Forgotten Bloodlines: Agate is an upcoming Speculative Documentary film in the vein of programs like the BBC series Walking with Beasts, relying heavily on CGI to recreate the ancient environment and ecosystem that is today preserved as the Agate Fossil Beds National Monument (traditionally Agate Springs Ranch) in northwestern Nebraska, United States. The film focuses on the creatures of the early Miocene Epoch (20 million years ago), specifically the chalicothere Moropus and the giant entelodont Daeodon, as they and other animals grow and struggle over the course of several years to adapt to the changing environment as the forests of western North America give way to vast open prairies.
The 40-minute film is an indie project created by a team of paleontologists and paleoartists, with narration provided by zoologist and wildlife adventurer Nigel Marven. It was officially announced in December 2020 and was initially slated for a 2022 release, with the first teaser trailer being released in January 2021 and the opening scene publicly released in November 2022. A Kickstarter ran during March 2023 to develop the project as a three part miniseries of 15 minute episodes.
This show provides examples of:
- Animals Lack Attributes: Averted. The full-body profile of the Daeodon model shows a penile sheath.
- Bigger Is Better: The film stars the two largest animals found in the Agate Fossil Beds.
- Cue the Sun: The documentary's opening scene begins with a sunrise over the prehistoric landscape, which the narration notes as the beginning of the dry season.
- Death of a Child: The main action of the teaser is the adorable Moropus calf falling victim to a Daeodon.
- Eats Babies: The Daeodon in the teaser makes its first appearance preying on a Moropus calf.

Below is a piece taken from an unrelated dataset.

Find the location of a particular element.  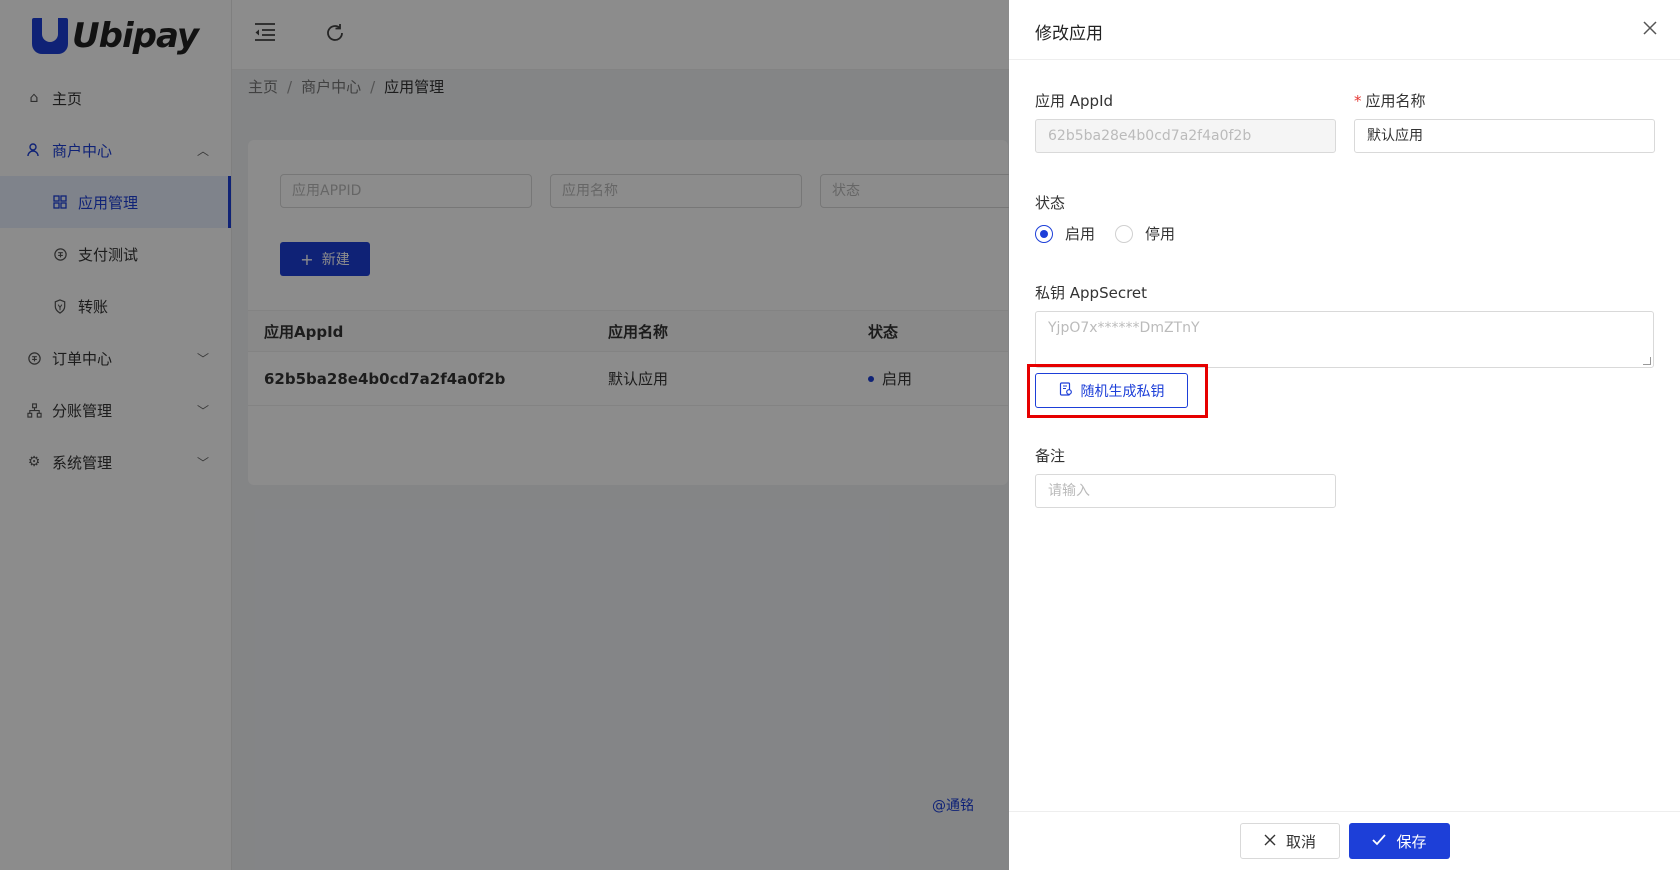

- Full-Boar Action: A given considering that the trailer sets up Daeodon, the largest of the entelodonts (popularly known as "hell pigs") and one of the two main species in the film, as a fearsome predator.note
- Mix-and-Match Critters:
- Daeodon looks somewhat like a giant long-legged pig, though its snout shape and dentition is somewhat more hippo-like, with the ability to open its jaws quite wide.
- Moropus vaguely resembles a giant tapir with the neck and head of a horse, with body patterning inspired by young tapirs and okapi.
- Stenomylus are small camels that look and behave like antelope, and are even shown pronking in the opening scene.
- Narrative-Driven Nature Documentary: The film will focus on the struggles of an individual Moropus and Daeodon, depicting how their sometimes overlapping life stories play out over the course of several years.
- Noisy Nature: At least in the teaser, the Daeodon lets out a bellow as it springs upon its prey, despite being an ambush predator. Averted in the rest of the teaser though; the Moropus herd are actually pretty silent aside from their breathing noises instead of constantly bellowing for no apparent reason like large herbivores in other similar media.
- Non-Standard Character Design: Each individual Moropus seen in the trailer has a slightly different coat hue, and the calf has a completely different color pattern from the adults, lacking stripes on its legs and face.
- Prehistoric Monster: Downplayed somewhat if only because the Daeodon doesn't look as monstrous and off-putting as other notable entelodont depictions like the aforementioned Walking with Beasts, and it's still ultimately depicted as a regular animal - albeit a pretty intimidating looking one - just trying to survive.
- Rack Focus: The presence of the Daeodon is revealed this way in teaser, with the virtual camera shifting focus from the Moropus calf in the foreground. The trick is employed again in the opening scene, though the Daeodon was already introduced a few shots earlier.
- Scream Discretion Shot: The teaser cuts to black just as the Daeodon attacks, and all we hear is the Moropus calf's blood-curdling scream.
- Stalker Shot: The first onscreen appearance of Daeodon in the teaser is of it hiding in a thicket behind the Moropus calf as the music swells.